## [The data]
::::::

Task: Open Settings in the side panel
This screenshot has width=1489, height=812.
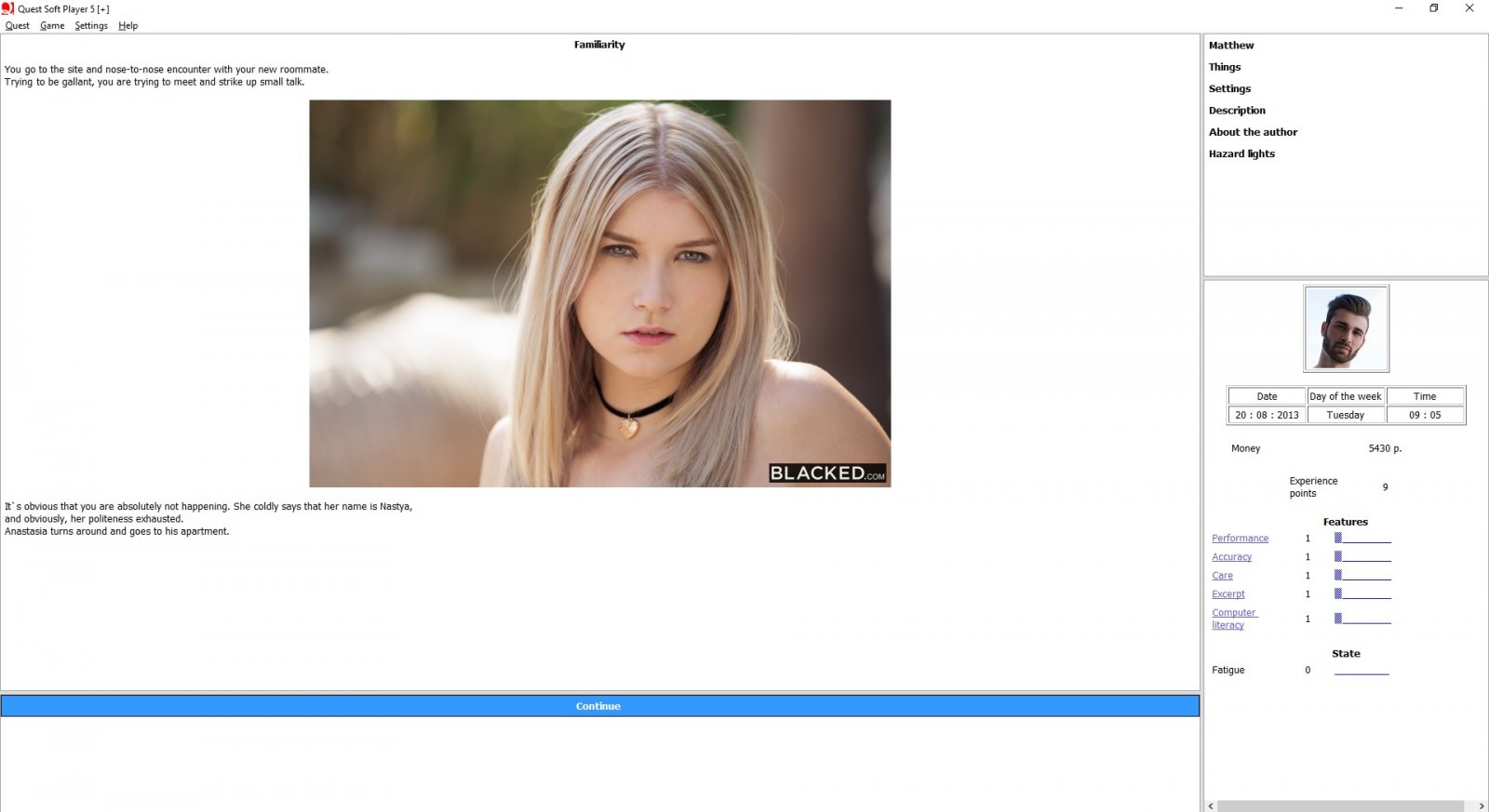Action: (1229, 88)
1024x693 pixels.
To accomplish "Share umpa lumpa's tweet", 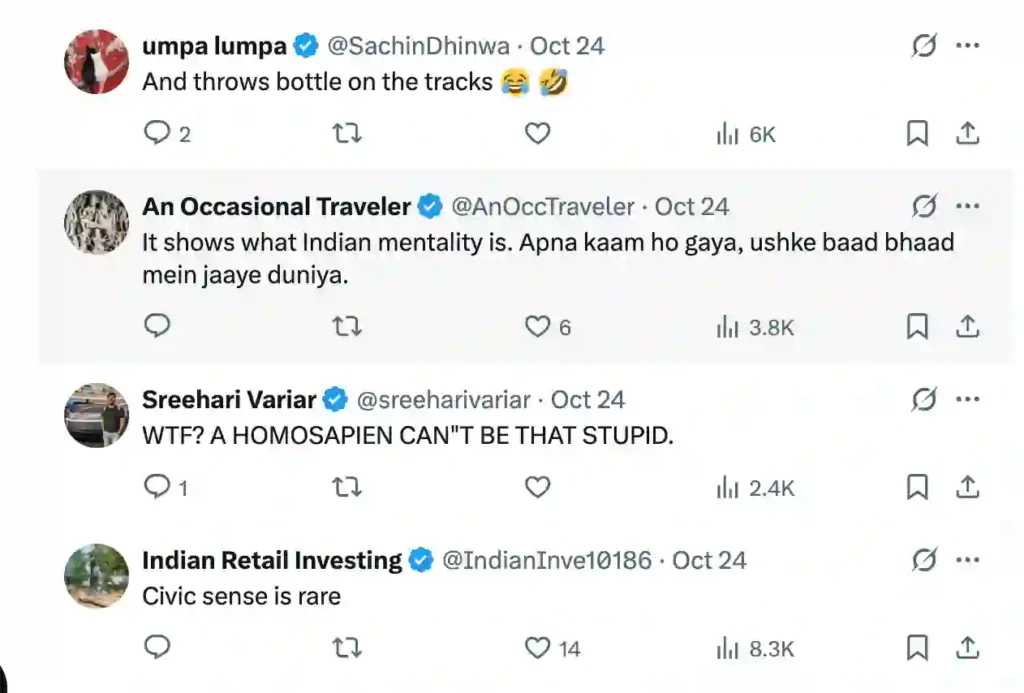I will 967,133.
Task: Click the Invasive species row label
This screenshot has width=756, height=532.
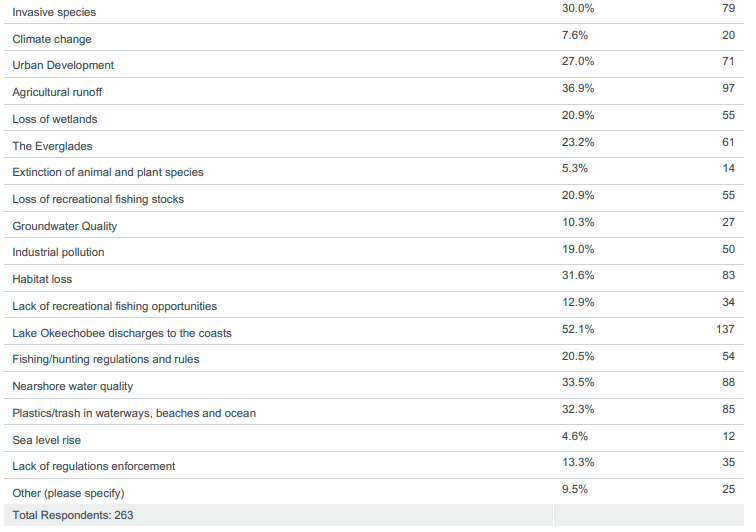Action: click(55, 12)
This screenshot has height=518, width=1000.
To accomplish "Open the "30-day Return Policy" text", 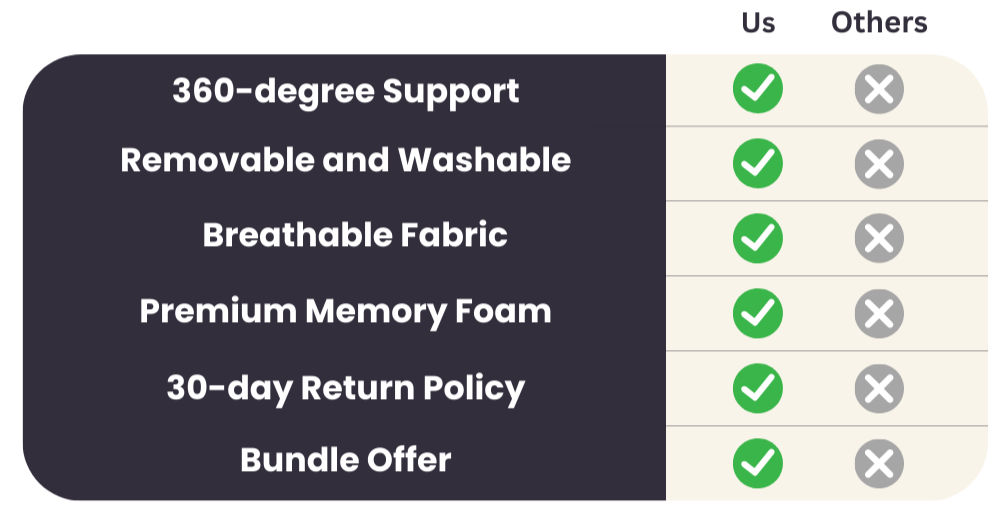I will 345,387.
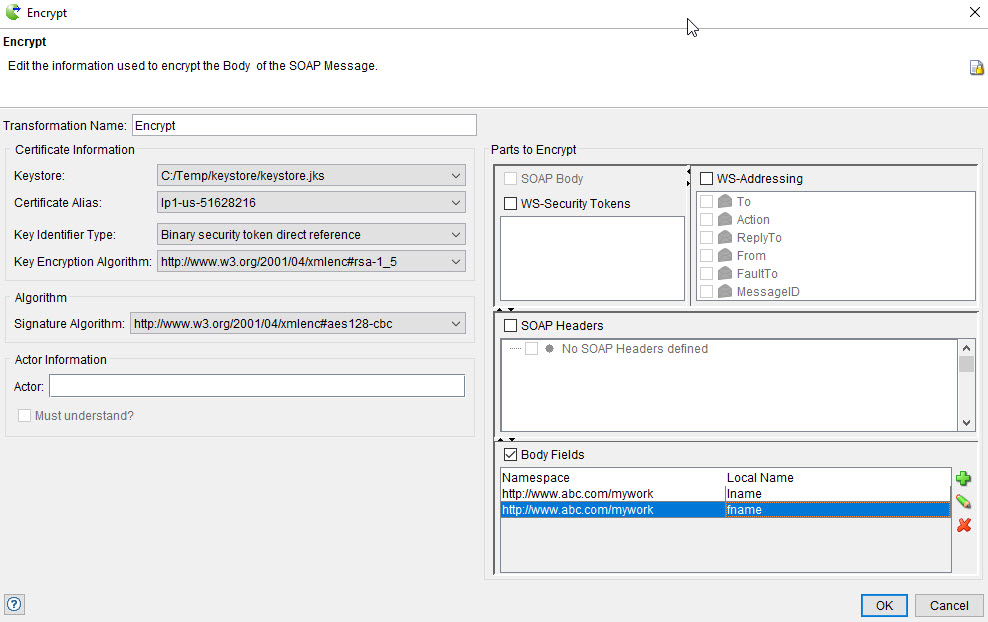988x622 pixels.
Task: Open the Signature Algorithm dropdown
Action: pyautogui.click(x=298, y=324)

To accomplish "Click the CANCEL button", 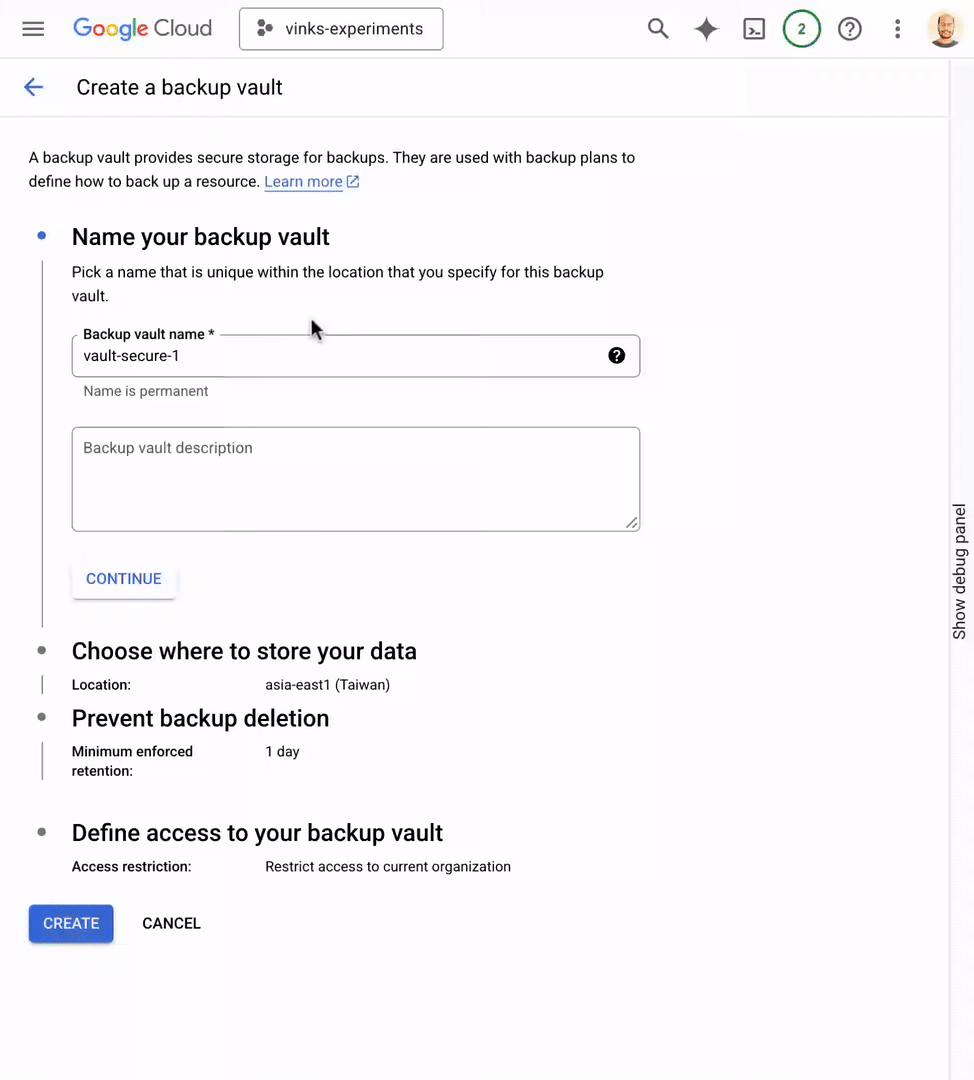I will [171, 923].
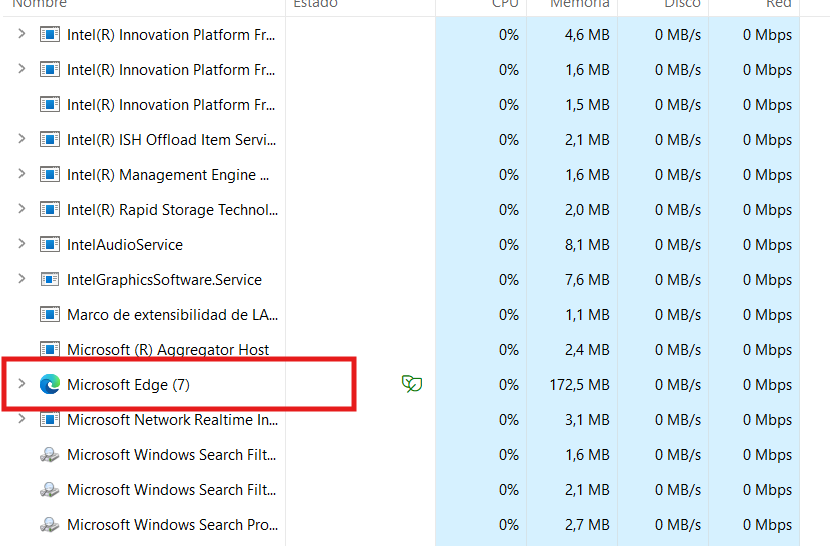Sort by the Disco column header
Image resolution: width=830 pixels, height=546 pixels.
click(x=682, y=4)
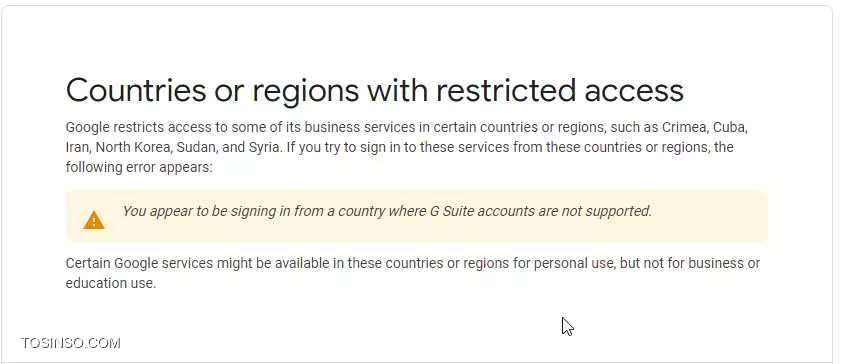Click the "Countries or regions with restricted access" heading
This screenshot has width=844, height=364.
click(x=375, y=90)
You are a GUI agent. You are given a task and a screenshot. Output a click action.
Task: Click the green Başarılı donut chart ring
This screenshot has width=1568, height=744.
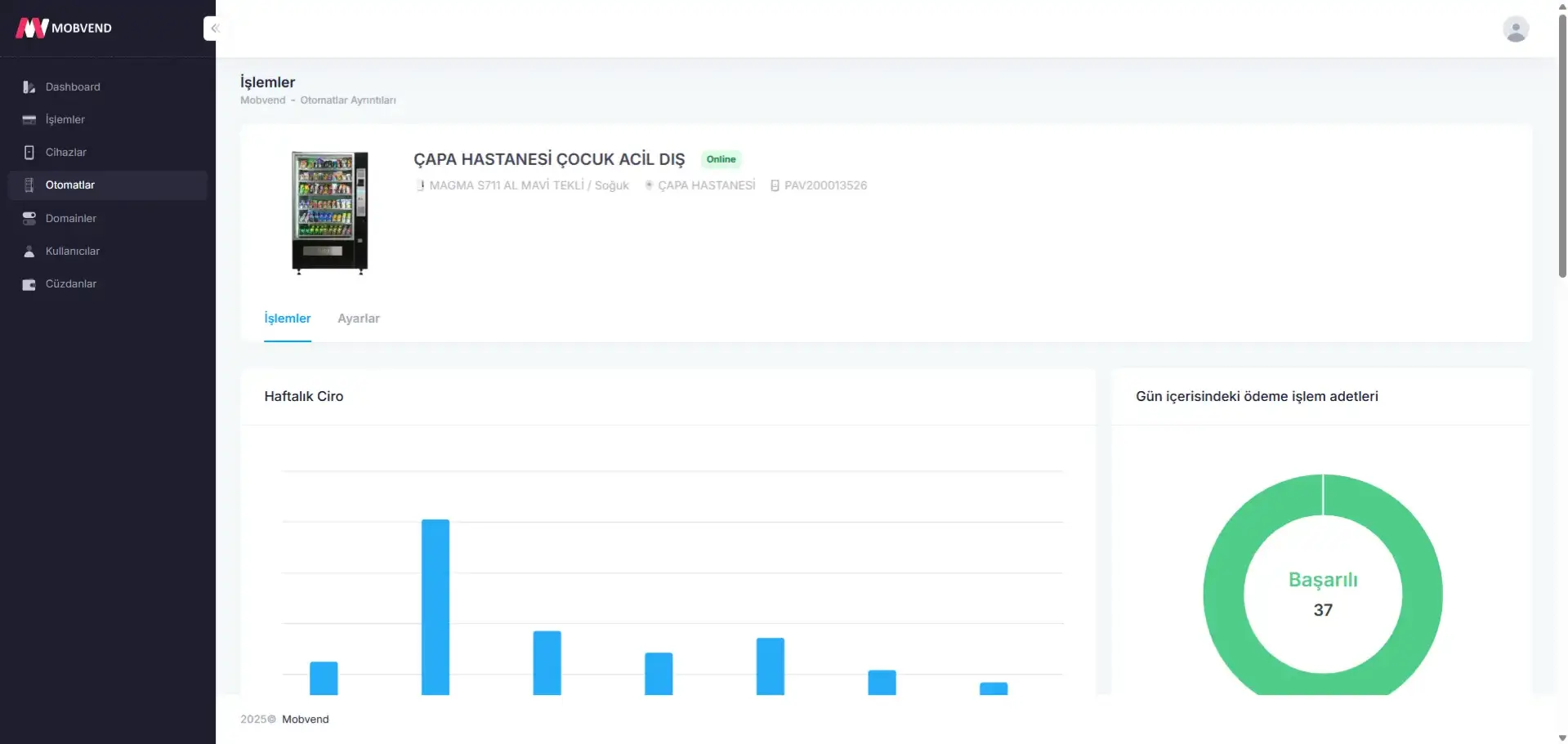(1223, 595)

::::::

## [What you need to do]
Lines from the one holding "Task: Click the green" down to the last line of the entries above must be retyped exactly, inclusive of both, with no pictures and nothing else.

## [Exercise response]
Task: Click the green Başarılı donut chart ring
This screenshot has width=1568, height=744.
(1223, 595)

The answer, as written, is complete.